A este punto nadie discute que en el Gobierno nacional se ha producido una serie de problemas de planeación para la implementación de los acuerdos de paz. Sin embargo, en medio de esta improvisación, ha sido el vicepresidente Óscar Naranjo quien a diferencia de otros implementadores, ha logrado construir un entorno de eficiencia, planeación y sobre todo de confianza en la gestión territorial.

Óscar Naranjo ha logrado tres cosas que muchos funcionarios y servidores públicos no logran. Por un lado, la construcción de un diálogo social con las comunidades más afectadas por el conflicto. Por ejemplo, en Tumaco, el vicepresidente, ha realizado ocho viajes, en los cuales se ha reunido con cerca de 4.000 personas, entre ellos, al menos 600 líderes sociales.

Allí en Tumaco se creó el Centro Integrado de Inclusión Social y Convivencia, que lo integran 15 entidades del Estado y ha atendido más de 6.000 personas. Con esta gestión el vicepresidente ha logrado posicionar la idea de que el Estado es más que seguridad y justicia, es un ente integral que está al servicio del ciudadano.

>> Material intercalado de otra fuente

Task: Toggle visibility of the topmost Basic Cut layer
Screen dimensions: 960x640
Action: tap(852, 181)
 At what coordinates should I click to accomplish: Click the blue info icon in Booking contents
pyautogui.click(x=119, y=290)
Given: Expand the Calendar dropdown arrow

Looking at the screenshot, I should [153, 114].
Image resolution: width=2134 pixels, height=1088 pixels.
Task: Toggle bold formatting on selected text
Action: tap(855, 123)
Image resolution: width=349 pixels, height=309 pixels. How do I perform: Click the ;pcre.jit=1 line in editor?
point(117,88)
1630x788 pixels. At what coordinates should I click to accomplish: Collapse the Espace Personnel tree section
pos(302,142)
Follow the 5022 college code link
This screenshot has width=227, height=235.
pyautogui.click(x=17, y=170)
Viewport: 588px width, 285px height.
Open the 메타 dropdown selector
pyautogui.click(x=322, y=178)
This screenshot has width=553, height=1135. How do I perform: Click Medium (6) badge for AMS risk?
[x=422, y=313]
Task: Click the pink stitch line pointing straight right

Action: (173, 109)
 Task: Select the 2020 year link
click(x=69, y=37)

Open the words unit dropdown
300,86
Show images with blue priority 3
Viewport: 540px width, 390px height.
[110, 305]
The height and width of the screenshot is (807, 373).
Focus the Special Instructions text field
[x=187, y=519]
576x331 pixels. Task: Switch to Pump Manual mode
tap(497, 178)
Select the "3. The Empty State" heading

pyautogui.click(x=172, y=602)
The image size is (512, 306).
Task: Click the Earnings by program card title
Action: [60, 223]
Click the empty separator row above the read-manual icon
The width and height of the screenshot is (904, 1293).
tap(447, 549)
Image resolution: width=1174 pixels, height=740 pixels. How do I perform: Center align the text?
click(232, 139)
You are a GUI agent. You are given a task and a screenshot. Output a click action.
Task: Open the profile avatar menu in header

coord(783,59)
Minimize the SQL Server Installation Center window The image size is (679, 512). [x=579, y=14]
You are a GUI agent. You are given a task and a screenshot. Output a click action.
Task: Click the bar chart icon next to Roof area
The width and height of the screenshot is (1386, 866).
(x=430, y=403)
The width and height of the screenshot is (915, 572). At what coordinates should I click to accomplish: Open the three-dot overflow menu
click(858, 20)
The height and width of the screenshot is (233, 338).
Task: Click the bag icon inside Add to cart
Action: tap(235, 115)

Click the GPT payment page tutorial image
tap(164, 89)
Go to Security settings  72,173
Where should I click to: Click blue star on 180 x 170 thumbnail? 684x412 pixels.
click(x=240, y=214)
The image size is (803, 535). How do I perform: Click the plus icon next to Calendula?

En segundo lugar, el vicepresidente se ha apropiado de temas y problemáticas que habían estado en funcionarios medios o que sencillamente no eran una prioridad. Por ejemplo, el tema de líderes sociales y respeto a los derechos humanos. Naranjo ha realizado 11 “diálogos por el respeto a los derechos humanos”. Lo cual le ha permitido acercar la Vicepresidencia a las comunidades, y entender que hacer Estado, gobernar y servir al ciudadano es más de tirar pavimento y asfalto en las vías colombianas. En este ejercicio reactivó la Comisión Intersectorial de Derechos Humanos y hoy es prioridad para el Estado la protección de líderes sociales.